Erin Wysong Hofstatter, MD, associate professor, co-director, Cancer Genetics and Prevention Program, Yale Cancer Center, discusses what impact the advancements with molecular testing have had on the identification of genetic abnormalities in patients with breast cancer.
There are two types of genetics in breast cancer, Hoftstatter explains, one of which is hereditary. This is where physicians explore whether any of those genes are ones that a patient was born with and are they passed through a family member that will lead to an increased risk of breast cancers in the future. In this setting, researchers think how will this breast cancer be treated, and how can it be prevented in the future.
However, the other genetic type, she adds, is tumor genetics. An example of this is when a patient has breast cancer in the metastatic setting, practitioners find a gene, and determine how to best treat it. Hofstatter lists chemotherapy or a targeted or biologic agent as optimal treatment. In this case, a sample of the tumor is taken in for next-generation sequencing. This is an exciting field that has potential that has not yet been realized, she adds. Moreover, the availability of drugs is still limited. This is expected to revolutionize over the next decade, however.
An example of this is The National Cancer Institute Molecular Analysis for Therapy Choice (NCI-MATCH) trial.
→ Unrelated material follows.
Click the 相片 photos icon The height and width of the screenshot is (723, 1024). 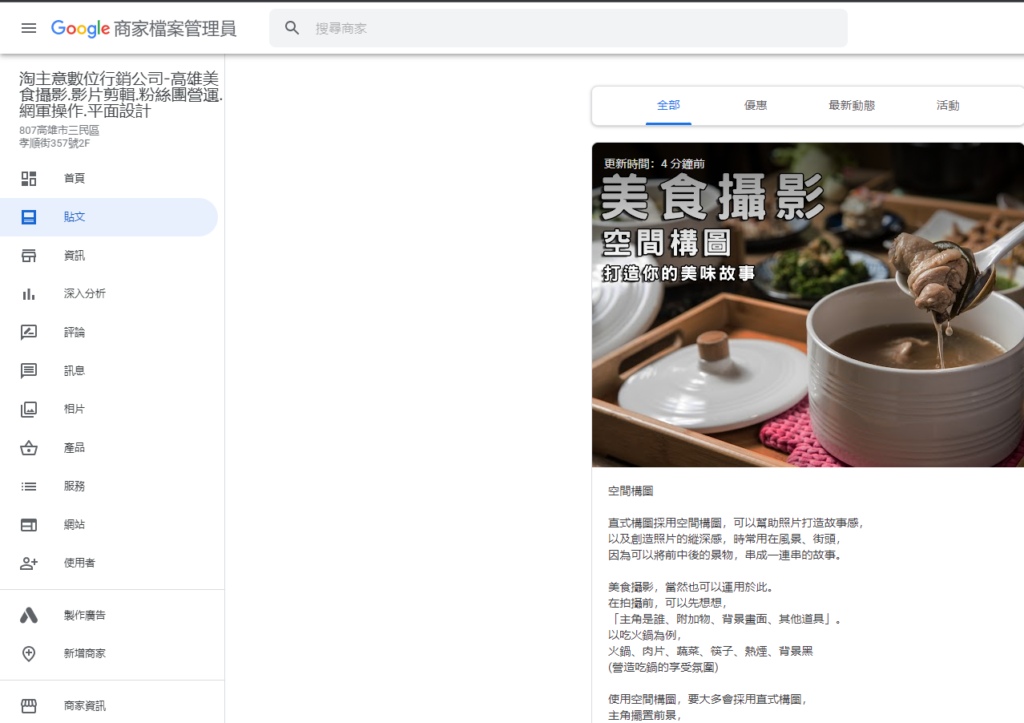coord(29,409)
NCI-MATCH seeks to determine whether treating patients with cancers according to their molecular abnormalities will demonstrate evidence of efficacy. Investigators involved in the trial also have the ability add or drop new treatments over time. Additionally, each treatment is used in a unique arm of the trial.
The NCI-MATCH trial opened for enrollment in August 2015 with 10 treatment arms and was expected to have a total of 24 treatment arms by June 2016. Each arm is expected to enroll a maximum of 35 patients.